The median age in the city was 44 years. 27.8% of residents were under the age of 18; 5.5% were between the ages of 18 and 24; 18.1% were from 25 to 44; 30.6% were from 45 to 64; and 18.1% were 65 years of age or older. The gender makeup of the city was 54.2% male and 45.8% female.

===2000 census===
As of the census of 2000, there were 66 people, 29 households, and 16 families living in the city. The population density was 330.5 PD/sqmi. There were 38 housing units at an average density of 190.3 /sqmi.
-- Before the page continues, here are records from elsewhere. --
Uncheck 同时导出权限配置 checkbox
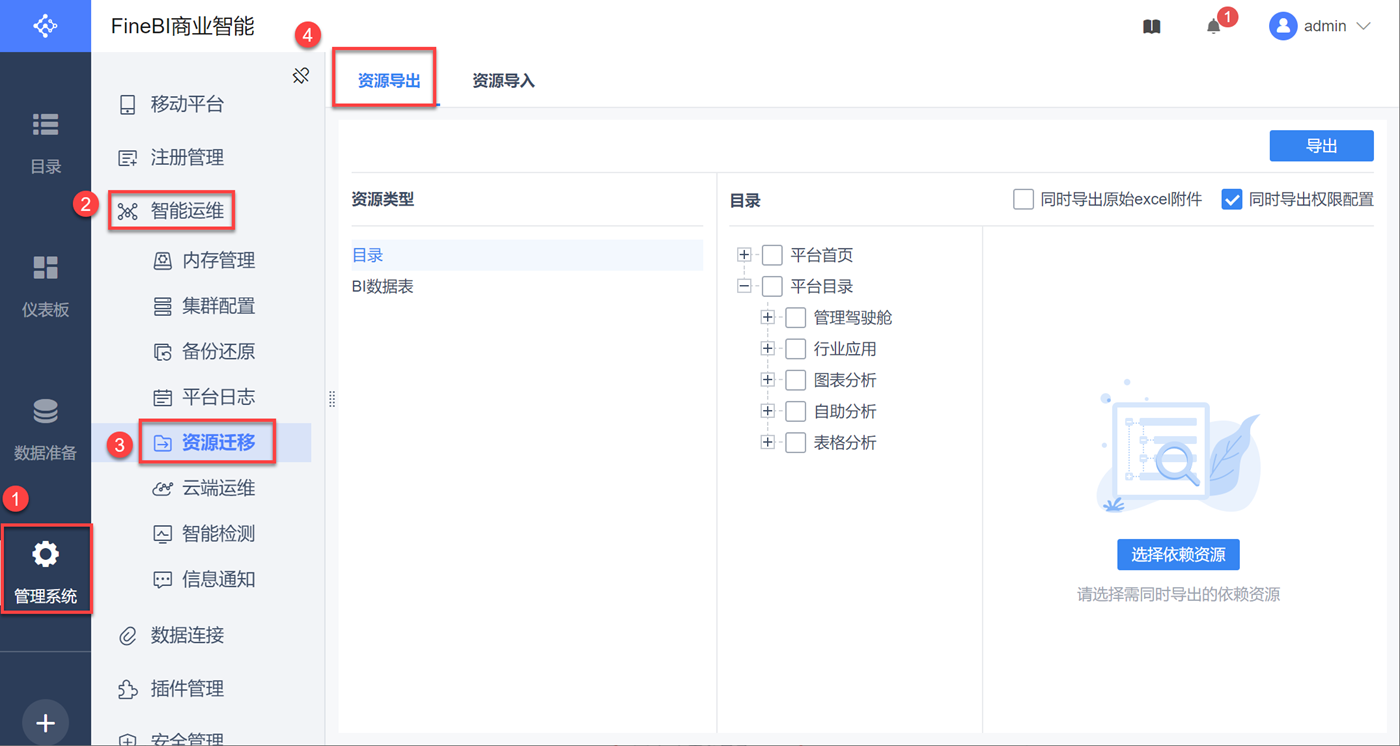Screen dimensions: 1400x746 pyautogui.click(x=1232, y=199)
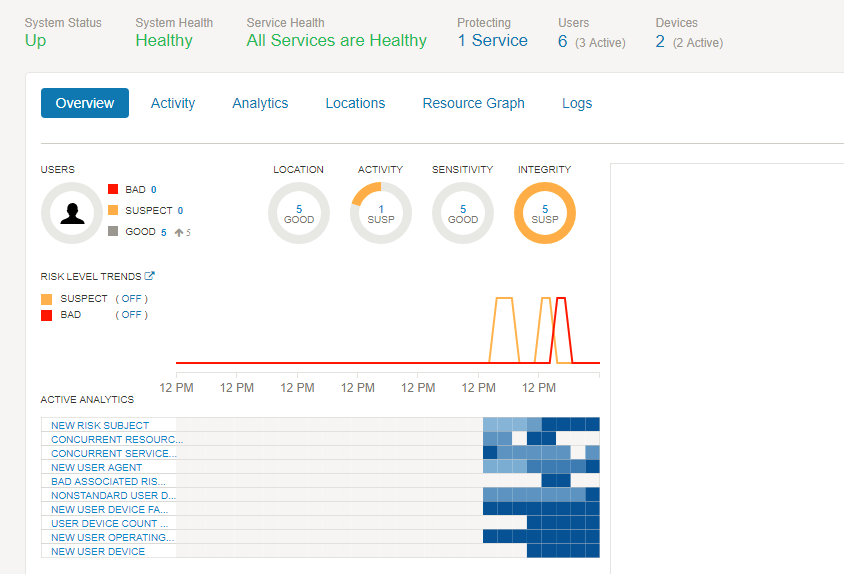This screenshot has width=844, height=574.
Task: Toggle the Bad trend line OFF switch
Action: coord(132,315)
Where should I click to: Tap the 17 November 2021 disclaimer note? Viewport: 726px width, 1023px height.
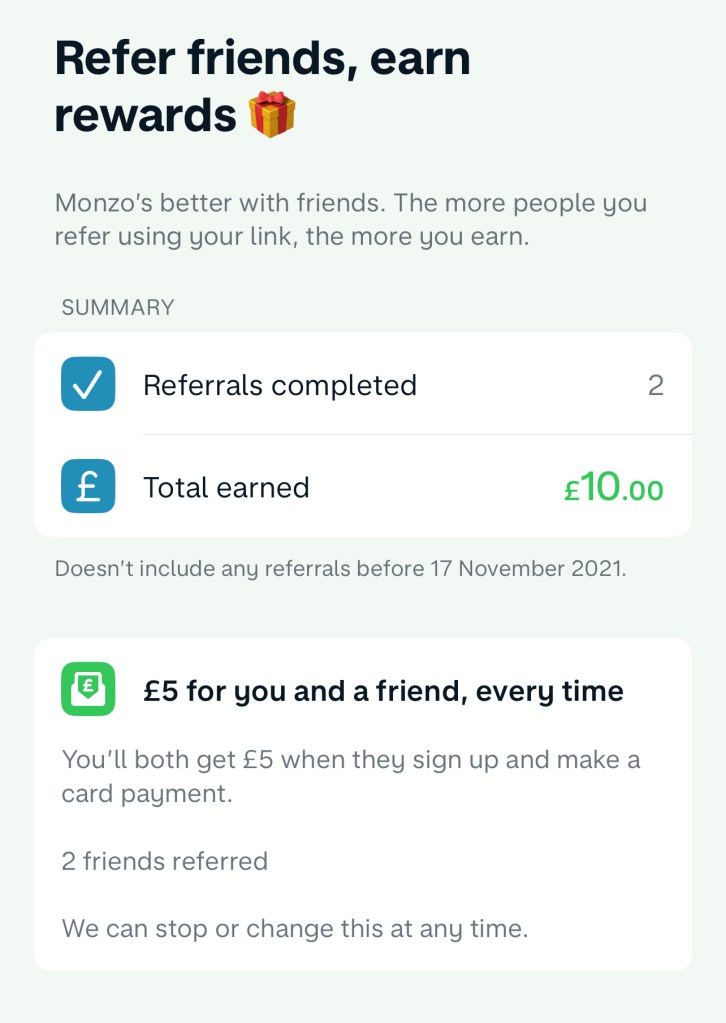(x=340, y=569)
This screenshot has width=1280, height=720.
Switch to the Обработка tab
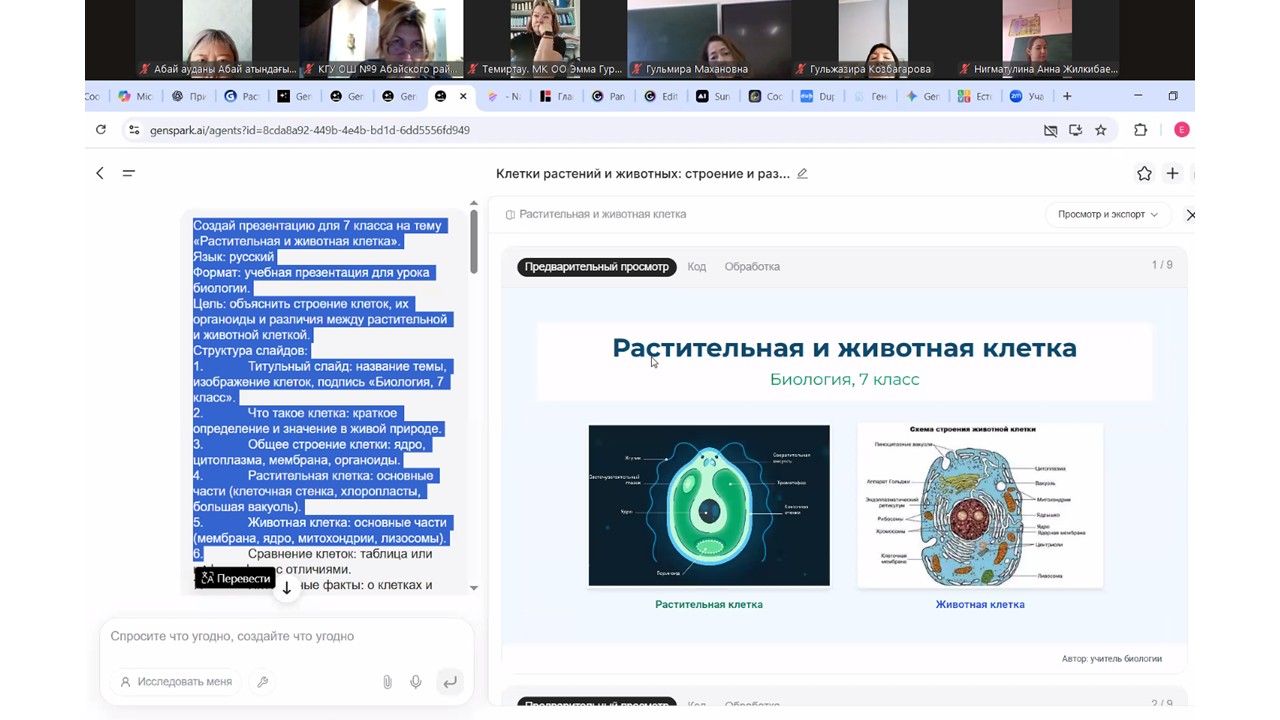point(752,267)
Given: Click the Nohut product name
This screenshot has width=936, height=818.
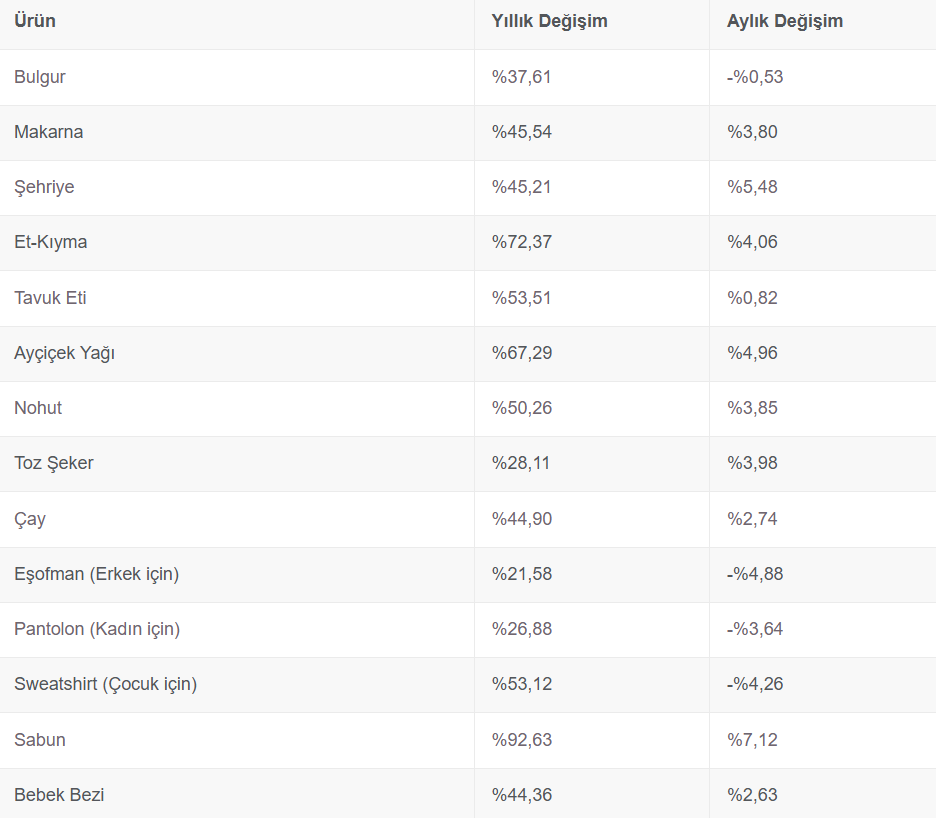Looking at the screenshot, I should coord(38,408).
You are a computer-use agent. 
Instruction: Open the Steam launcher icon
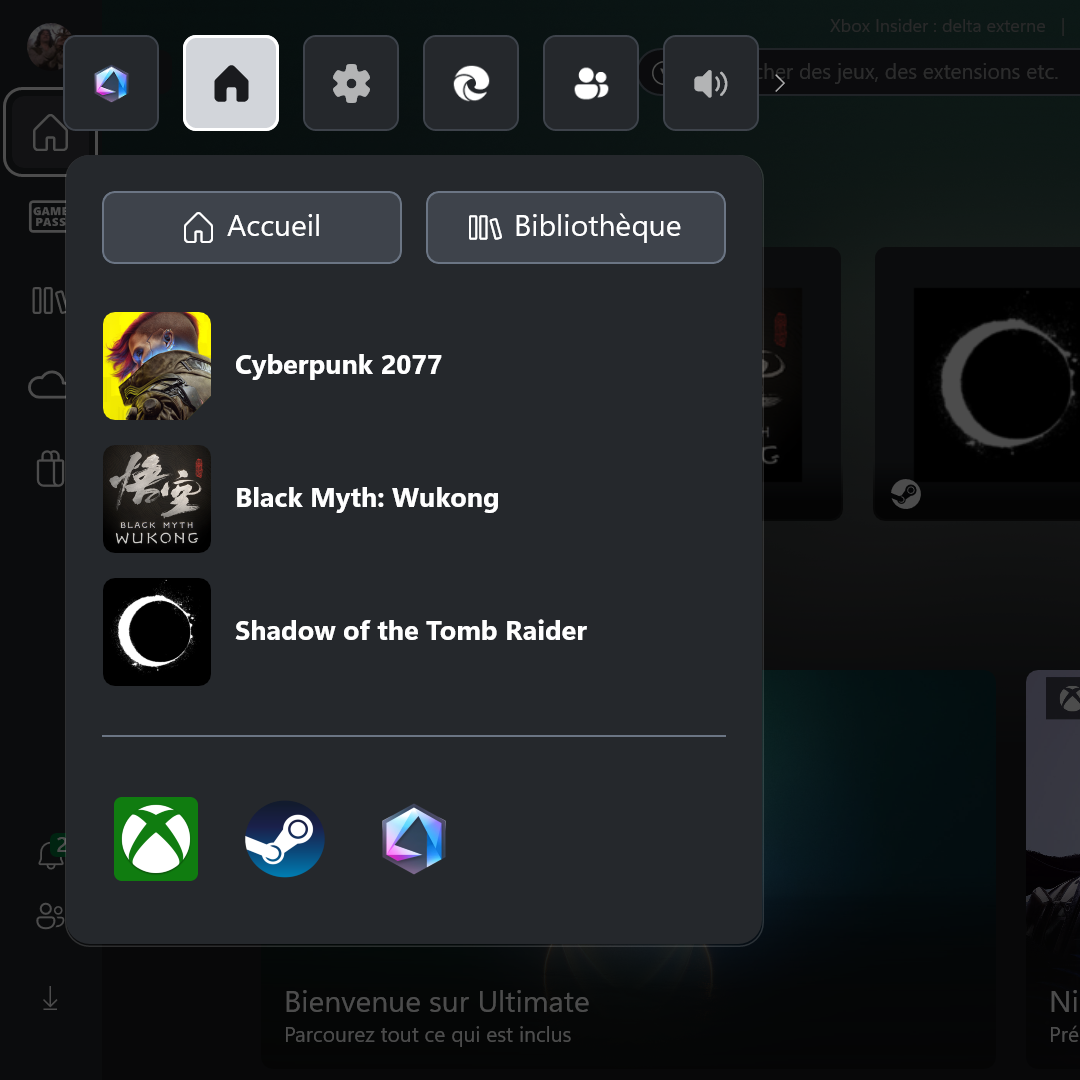pyautogui.click(x=285, y=839)
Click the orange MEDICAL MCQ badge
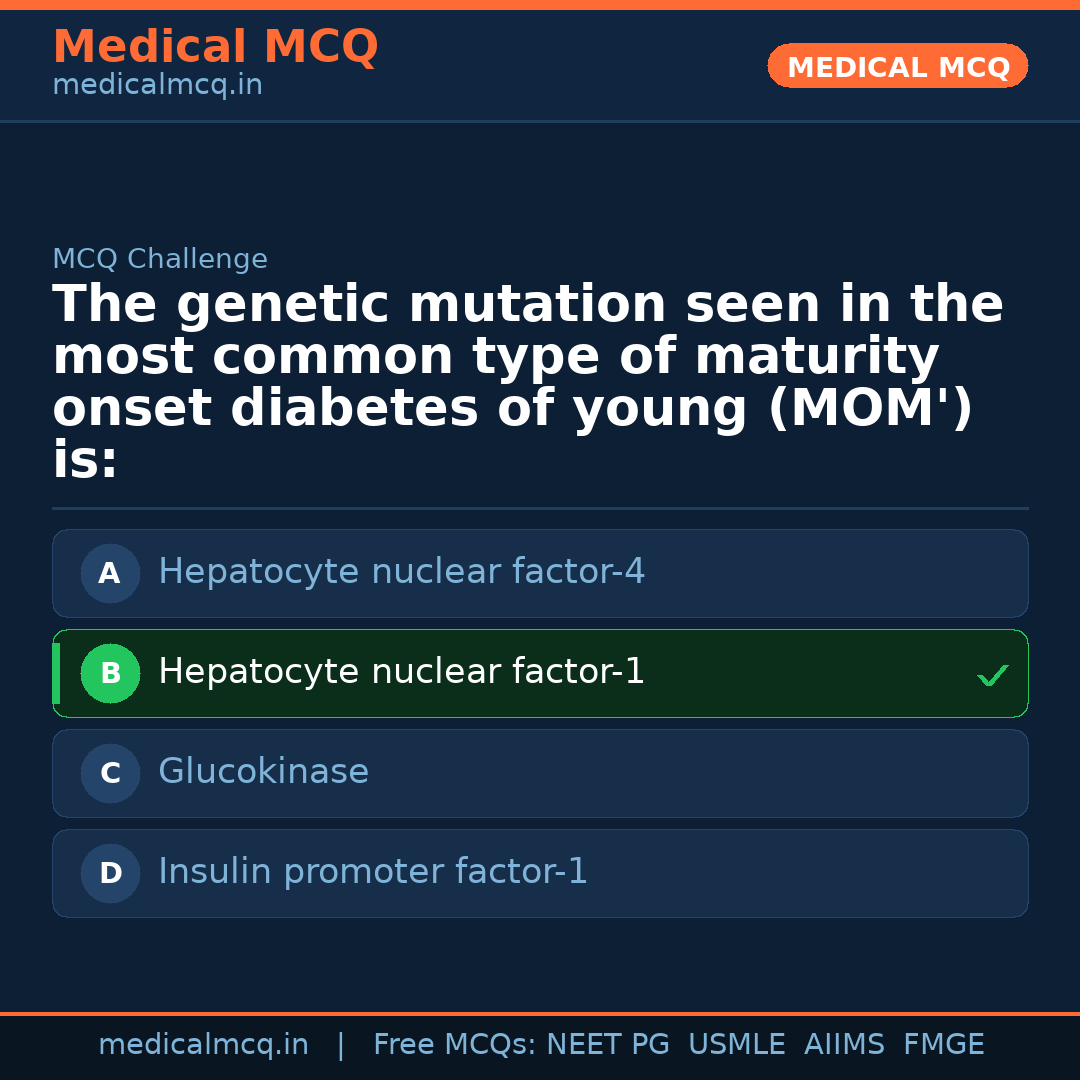 click(x=897, y=67)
The racial makeup of the city was 98.48% White, and 1.52% from two or more races.

There were 29 households, out of which 20.7% had children under the age of 18 living with them, 41.4% were married couples living together, 6.9% had a female householder with no husband present, and 44.8% were non-families. 34.5% of all households were made up of individuals, and 20.7% had someone living alone who was 65 years of age or older. The average household size was 2.28 and the average family size was 2.94.

In the city, the population was spread out, with 22.7% under the age of 18, 7.6% from 18 to 24, 33.3% from 25 to 44, 16.7% from 45 to 64, and 19.7% who were 65 years of age or older. The median age was 37 years. For every 100 females, there were 135.7 males. For every 100 females age 18 and over, there were 112.5 males.

The median income for a household in the city was $41,250, and the median income for a family was $46,667. Males had a median income of $24,688 versus $25,625 for females. The per capita income for the city was $25,329. There were no families and 4.2% of the population living below the poverty line, including no under eighteens and none of those over 64.

==Education==
Imogene is within the Shenandoah Community School District.

Prior to 2016, Imogene was in the Farragut Community School District, which operated Nishnabotna High School. The Farragut district closed in 2016.

==Transportation==
While there is no fixed-route transit service in Imogene, intercity bus service is provided by Jefferson Lines in nearby Shenandoah.